Endianness (big-endian vs little-endian) in Embedded C - Performance Comparison
When working with endianness, we want to know how the time to convert or check byte order changes as data size grows.
We ask: How does the work grow when handling bigger numbers or more bytes?
Analyze the time complexity of the following code snippet.
unsigned int swap_endian(unsigned int val) {
return ((val >> 24) & 0x000000FF) |
((val >> 8) & 0x000000FF) |
((val << 8) & 0x0000FF00) |
((val << 24) & 0xFF000000);
}
This code swaps the byte order of a 4-byte integer to convert between big-endian and little-endian.
Identify the loops, recursion, array traversals that repeat.

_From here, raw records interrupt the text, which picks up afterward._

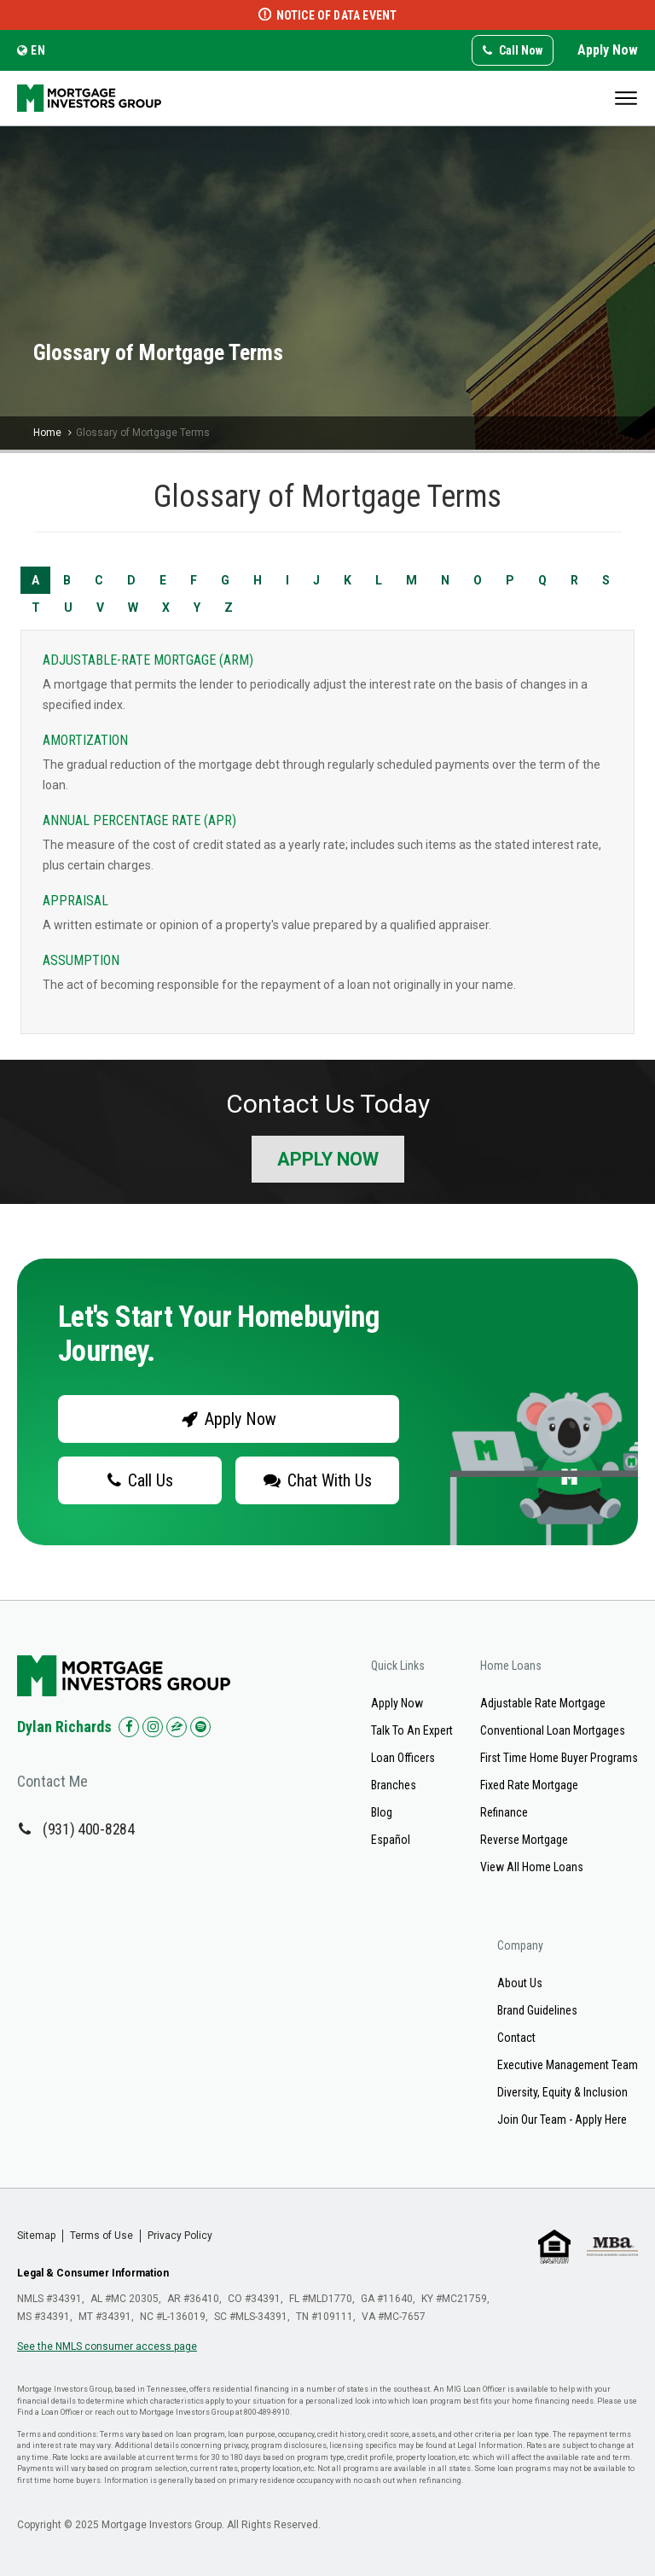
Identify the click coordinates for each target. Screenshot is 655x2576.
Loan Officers (403, 1758)
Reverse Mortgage (524, 1839)
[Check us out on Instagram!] (152, 1727)
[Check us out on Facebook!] (129, 1727)
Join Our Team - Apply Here (562, 2119)
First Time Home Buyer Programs (559, 1758)
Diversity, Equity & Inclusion (562, 2092)
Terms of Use (101, 2236)
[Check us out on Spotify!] (200, 1727)
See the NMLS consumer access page (107, 2346)
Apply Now (607, 50)
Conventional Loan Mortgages (552, 1730)
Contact (516, 2037)
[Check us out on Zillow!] (176, 1727)
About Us (519, 1983)
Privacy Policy (180, 2236)
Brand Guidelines (537, 2010)
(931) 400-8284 (89, 1829)
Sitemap (36, 2236)
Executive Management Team (567, 2065)
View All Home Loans (531, 1867)
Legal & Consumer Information (93, 2273)
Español (390, 1839)
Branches (393, 1785)
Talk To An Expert (412, 1730)
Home (47, 433)
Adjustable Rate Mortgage (543, 1703)
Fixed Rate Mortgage (529, 1785)
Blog (381, 1812)
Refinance (504, 1812)
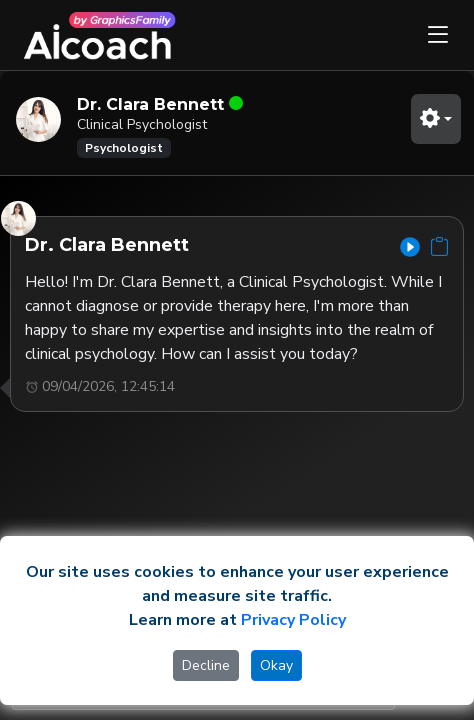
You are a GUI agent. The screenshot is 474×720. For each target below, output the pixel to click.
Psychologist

- Primary operation: Bit shifting and masking on each byte of the 4-byte integer.
- How many times: Fixed 4 times, once per byte.
Each byte requires a fixed set of operations, so as the number of bytes grows, the work grows proportionally.
| Input Size (bytes) | Approx. Operations |
|---|---|
| 4 | 4 sets of shifts and masks |
| 8 | 8 sets of shifts and masks |
| 16 | 16 sets of shifts and masks |
Pattern observation: The work grows linearly with the number of bytes processed.
Time Complexity: O(n)
This means the time to swap bytes grows in direct proportion to the number of bytes in the data.
[X] Wrong: "Swapping endianness is always a constant time operation regardless of data size."
[OK] Correct: For larger data types or arrays, each byte must be processed, so time grows with data size.
Understanding how byte order conversion scales helps you write efficient embedded code and shows you can think about performance in low-level tasks.
"What if we needed to swap endianness for an array of integers instead of a single integer? How would the time complexity change?"